What it did teach me, however, was an understanding of the fiendish complexity involved in navigating the English tax system. Any corporate deal is massively complicated by its tax implications - many transactions incur such a large potential tax exposure that they are simply not viable as a result. In most cases specific exemptions apply for precisely this reason - to prevent legitimate business activity being stifled by unintended tax charges. Structuring a deal, therefore, involves a great deal of tax advice, to ensure that the deal doesn't become liable for massive tax charges.
This, obviously, is tax avoidance, and sophisticated tax avoidance at that. Lawyers' and accountants' jobs are entirely dependent on piloting corporates and individuals through the weird and incomprehensible channels that a century's accretion of taxes, exemptions and anomalies have created. This is an area defined by its ambiguity - while tax avoidance measures will be held invalid if they were entered into solely to avoid tax, this is a pretty unclear benchmark. The 2009 Code of Practice for banking says that a bank "should not engage in tax planning other than that which supports genuine commercial activity", which goes some way towards clarity, but stops short of actually reaching it.

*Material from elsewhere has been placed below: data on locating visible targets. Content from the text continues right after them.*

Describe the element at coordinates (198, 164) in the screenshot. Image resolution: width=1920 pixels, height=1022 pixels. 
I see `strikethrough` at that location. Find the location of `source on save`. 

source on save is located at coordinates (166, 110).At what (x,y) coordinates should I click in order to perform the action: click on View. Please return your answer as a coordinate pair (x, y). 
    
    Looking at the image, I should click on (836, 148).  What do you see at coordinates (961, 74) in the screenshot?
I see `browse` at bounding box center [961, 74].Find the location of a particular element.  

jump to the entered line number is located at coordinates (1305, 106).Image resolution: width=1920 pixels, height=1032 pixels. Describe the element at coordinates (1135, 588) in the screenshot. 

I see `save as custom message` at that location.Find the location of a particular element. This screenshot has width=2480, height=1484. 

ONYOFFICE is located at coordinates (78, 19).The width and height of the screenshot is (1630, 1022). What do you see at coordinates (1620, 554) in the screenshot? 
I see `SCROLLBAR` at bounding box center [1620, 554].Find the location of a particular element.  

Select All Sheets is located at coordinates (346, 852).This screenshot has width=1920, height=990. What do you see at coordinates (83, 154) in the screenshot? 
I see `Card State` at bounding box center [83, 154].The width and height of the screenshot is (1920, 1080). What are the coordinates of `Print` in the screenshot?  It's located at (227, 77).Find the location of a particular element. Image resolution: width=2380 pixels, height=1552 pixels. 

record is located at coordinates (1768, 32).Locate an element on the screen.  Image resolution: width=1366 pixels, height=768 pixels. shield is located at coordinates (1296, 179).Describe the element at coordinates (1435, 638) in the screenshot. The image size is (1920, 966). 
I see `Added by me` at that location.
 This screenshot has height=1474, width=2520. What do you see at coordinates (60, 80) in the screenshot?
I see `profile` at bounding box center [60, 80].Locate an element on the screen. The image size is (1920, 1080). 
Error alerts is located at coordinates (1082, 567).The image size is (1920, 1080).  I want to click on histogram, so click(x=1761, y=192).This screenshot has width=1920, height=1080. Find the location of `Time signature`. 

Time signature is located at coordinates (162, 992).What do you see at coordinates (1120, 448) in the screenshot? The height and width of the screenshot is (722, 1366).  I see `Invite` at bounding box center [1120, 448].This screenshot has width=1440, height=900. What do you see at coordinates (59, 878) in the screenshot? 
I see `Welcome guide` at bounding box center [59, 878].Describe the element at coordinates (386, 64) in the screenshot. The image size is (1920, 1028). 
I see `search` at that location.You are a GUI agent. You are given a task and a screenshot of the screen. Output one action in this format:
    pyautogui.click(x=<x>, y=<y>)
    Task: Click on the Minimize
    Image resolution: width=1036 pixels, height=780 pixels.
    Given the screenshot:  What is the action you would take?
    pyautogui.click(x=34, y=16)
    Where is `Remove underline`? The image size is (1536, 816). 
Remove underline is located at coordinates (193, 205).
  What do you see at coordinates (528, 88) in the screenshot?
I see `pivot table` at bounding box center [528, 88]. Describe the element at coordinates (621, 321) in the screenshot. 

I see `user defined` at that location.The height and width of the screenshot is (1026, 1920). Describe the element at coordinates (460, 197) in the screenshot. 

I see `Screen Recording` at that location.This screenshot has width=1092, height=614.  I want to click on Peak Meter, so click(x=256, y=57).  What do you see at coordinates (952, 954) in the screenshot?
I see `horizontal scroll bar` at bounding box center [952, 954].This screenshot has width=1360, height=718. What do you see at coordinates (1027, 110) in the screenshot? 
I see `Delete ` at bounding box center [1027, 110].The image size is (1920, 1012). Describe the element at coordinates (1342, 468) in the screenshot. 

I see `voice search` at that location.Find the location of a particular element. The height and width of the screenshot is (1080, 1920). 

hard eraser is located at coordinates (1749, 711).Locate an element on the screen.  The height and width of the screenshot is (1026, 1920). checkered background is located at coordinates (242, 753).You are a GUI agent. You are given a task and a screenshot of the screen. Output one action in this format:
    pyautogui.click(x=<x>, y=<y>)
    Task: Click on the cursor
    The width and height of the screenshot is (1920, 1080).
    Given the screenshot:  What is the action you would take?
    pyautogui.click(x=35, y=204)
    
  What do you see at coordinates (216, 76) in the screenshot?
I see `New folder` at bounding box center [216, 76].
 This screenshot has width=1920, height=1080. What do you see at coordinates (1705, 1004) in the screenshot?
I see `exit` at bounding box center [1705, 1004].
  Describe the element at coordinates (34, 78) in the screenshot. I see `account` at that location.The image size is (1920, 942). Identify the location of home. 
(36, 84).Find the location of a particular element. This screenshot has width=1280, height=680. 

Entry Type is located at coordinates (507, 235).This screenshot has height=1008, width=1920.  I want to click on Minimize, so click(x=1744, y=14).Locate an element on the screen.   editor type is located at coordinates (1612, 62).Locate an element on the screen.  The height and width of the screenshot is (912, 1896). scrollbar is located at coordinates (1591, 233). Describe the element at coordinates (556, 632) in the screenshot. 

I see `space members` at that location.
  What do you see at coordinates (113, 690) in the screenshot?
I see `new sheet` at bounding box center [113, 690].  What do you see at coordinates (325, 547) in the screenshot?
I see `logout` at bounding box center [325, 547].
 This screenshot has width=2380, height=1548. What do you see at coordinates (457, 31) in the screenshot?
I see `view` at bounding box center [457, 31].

The long and the short of it therefore is that, as Lord Fink says, more or elss everyone avoids tax to a certain degree. This is obviously true of all companies and rich people - when dealing with large sums of money, unless you actually take positive steps to maximise your tax liability (and if anyone does this, I've never heard of it) you will be avoiding tax to an extent. It is also true of most people in more normal circumstances. Paying into an ISA, or into a pension avoids paying tax. Hell, if your definition of tax avoidance is just "not paying all the tax you possibly could" then buying orange squash instead of orange juice means you're avoiding paying VAT.
The conflation of tax avoidance with tax evasion, therefore, is pretty disingenuous. Ed Miliband is having a great time at the moment calling people "tax avoiders", but this as swords go, this is a pretty double-edged one. There are a lot of rich people in the Labour party, and I doubt any of them wish their tax activities being subject to that much scrutiny. Ed himself used a Deed of Variation to protect himself from a potential IHT liability on his parents' house (the fact that he didn't face an IHT charge is irrelevant - the purpose of the Deed was to avoid a potential liability). Tony Benn used a trust structure to minimise IHT expsoure on his death. More obviously, dozens of Labour MPs 'flipped' their second homes to avoid a CGT liability. There are very few clean hands in all of this, and no winners from a 'back to basics' on tax.
It may be, as Phillip Collins says, that linking Tories to tax avoidance is good politics for Labour in the short-term. In the longer term, however, I suspect that all it does is make life harder for everyone.